= EXERCISE DESCRIPTION =
Can you rewrite the records below as a numbered list, running from the line containing "Given: Click the Size (bp) column header" through the line containing "Action: [72, 604]", both included, and leaving out blank lines?

-- Start DATA FOR THIS EXERCISE --

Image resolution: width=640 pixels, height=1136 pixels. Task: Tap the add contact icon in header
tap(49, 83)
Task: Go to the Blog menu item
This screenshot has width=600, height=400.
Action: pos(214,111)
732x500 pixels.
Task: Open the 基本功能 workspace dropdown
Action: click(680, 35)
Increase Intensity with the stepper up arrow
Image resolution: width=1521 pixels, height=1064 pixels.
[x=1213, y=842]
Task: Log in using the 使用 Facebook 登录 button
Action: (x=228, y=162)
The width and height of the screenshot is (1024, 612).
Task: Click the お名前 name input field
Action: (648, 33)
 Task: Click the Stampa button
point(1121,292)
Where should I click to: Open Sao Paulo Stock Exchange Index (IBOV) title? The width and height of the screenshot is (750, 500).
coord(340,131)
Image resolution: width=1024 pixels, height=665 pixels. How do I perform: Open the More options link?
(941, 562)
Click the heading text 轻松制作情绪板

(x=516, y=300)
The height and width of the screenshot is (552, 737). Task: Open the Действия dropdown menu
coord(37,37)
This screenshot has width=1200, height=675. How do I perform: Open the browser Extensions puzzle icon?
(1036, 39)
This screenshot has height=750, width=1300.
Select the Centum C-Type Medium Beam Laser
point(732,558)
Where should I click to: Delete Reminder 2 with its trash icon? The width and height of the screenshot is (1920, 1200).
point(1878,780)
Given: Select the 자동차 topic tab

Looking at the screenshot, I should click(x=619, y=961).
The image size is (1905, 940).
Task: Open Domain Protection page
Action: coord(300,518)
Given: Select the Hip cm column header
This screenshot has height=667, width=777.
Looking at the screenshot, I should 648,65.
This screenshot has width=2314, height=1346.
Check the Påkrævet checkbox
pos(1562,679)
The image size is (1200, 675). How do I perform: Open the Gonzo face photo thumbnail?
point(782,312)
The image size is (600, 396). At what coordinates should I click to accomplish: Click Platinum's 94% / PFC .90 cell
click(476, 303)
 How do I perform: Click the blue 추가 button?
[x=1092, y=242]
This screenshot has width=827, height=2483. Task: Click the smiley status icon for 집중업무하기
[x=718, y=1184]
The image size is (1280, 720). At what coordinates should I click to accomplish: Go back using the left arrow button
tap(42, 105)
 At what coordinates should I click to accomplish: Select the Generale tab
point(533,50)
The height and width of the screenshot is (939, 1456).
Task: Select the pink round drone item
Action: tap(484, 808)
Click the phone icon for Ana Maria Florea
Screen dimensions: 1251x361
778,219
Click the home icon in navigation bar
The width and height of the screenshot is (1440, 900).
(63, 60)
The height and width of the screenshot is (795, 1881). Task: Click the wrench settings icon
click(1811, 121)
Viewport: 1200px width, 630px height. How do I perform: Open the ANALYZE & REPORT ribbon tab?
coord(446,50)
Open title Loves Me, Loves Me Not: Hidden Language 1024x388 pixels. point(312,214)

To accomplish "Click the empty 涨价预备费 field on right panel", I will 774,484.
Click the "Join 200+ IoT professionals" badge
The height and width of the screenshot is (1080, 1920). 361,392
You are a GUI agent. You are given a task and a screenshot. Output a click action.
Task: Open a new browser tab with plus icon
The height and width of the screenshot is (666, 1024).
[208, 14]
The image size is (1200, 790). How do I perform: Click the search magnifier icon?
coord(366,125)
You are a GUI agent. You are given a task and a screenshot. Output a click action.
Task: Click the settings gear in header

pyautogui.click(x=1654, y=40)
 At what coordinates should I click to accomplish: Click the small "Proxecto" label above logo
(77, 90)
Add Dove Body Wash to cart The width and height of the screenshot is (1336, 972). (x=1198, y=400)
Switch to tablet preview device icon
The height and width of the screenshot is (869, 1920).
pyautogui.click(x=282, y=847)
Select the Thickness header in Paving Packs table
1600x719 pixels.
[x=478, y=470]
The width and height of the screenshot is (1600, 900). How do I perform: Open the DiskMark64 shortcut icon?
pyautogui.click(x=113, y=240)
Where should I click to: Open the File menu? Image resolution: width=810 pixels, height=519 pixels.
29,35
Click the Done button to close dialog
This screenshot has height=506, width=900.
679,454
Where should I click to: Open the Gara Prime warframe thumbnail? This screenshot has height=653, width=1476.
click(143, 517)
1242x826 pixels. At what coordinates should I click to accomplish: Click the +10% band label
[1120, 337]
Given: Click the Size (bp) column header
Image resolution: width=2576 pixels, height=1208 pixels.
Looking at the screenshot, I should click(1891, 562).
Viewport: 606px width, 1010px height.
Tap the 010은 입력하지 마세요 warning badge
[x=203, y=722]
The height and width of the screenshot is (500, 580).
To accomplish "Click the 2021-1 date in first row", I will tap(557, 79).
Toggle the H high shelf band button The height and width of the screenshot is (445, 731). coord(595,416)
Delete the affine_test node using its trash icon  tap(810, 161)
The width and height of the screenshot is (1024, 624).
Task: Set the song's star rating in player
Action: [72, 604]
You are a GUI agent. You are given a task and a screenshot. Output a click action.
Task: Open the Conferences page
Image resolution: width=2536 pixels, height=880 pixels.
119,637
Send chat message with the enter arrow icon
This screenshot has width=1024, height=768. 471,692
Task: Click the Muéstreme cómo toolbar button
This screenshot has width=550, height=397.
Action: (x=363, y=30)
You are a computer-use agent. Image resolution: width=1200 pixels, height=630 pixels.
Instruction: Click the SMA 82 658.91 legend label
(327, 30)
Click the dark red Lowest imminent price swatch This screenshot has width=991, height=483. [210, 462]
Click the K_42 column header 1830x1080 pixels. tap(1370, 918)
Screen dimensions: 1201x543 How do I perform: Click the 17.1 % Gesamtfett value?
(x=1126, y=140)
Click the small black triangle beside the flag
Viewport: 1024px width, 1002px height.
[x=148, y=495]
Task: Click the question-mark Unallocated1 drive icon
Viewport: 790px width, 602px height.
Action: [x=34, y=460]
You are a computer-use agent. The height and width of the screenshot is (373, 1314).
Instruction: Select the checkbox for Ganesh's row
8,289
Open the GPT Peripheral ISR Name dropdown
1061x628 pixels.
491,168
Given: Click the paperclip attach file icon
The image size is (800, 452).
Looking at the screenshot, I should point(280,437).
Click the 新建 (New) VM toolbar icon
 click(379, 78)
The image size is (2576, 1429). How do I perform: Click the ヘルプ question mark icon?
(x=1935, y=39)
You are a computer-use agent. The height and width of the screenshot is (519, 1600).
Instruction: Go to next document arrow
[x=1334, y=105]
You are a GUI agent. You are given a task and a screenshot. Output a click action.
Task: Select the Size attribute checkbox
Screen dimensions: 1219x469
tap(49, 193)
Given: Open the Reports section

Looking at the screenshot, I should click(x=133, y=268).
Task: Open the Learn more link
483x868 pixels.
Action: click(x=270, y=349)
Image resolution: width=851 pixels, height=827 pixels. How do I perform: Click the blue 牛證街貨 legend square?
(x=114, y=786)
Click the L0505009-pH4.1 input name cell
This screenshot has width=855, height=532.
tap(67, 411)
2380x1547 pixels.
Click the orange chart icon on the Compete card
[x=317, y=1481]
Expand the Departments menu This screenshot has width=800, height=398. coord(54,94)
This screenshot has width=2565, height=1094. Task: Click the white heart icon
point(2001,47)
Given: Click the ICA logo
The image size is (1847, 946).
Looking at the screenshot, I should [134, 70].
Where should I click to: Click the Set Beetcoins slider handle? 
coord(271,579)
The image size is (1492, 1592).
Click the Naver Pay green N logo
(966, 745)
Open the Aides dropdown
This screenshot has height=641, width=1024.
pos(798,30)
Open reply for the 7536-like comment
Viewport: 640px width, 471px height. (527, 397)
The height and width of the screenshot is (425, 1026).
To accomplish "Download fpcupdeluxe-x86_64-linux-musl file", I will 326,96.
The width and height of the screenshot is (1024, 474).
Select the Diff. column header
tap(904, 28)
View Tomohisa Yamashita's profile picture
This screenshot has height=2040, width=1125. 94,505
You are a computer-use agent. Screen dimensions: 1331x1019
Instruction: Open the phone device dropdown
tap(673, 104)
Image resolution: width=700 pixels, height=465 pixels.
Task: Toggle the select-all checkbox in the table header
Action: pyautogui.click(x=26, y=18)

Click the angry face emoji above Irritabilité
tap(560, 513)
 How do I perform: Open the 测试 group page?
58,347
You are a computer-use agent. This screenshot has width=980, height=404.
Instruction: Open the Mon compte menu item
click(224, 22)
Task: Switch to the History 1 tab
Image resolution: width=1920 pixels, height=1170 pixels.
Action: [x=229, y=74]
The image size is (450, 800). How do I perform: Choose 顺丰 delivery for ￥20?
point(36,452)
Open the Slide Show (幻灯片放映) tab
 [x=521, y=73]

-- End DATA FOR THIS EXERCISE --

= EXERCISE RESPONSE =
1. Given: Click the Size (bp) column header
2. Image resolution: width=2576 pixels, height=1208 pixels.
3. Looking at the screenshot, I should click(1891, 562).
4. Viewport: 606px width, 1010px height.
5. Tap the 010은 입력하지 마세요 warning badge
6. [x=203, y=722]
7. The height and width of the screenshot is (500, 580).
8. To accomplish "Click the 2021-1 date in first row", I will tap(557, 79).
9. Toggle the H high shelf band button The height and width of the screenshot is (445, 731). coord(595,416)
10. Delete the affine_test node using its trash icon  tap(810, 161)
11. The width and height of the screenshot is (1024, 624).
12. Task: Set the song's star rating in player
13. Action: [72, 604]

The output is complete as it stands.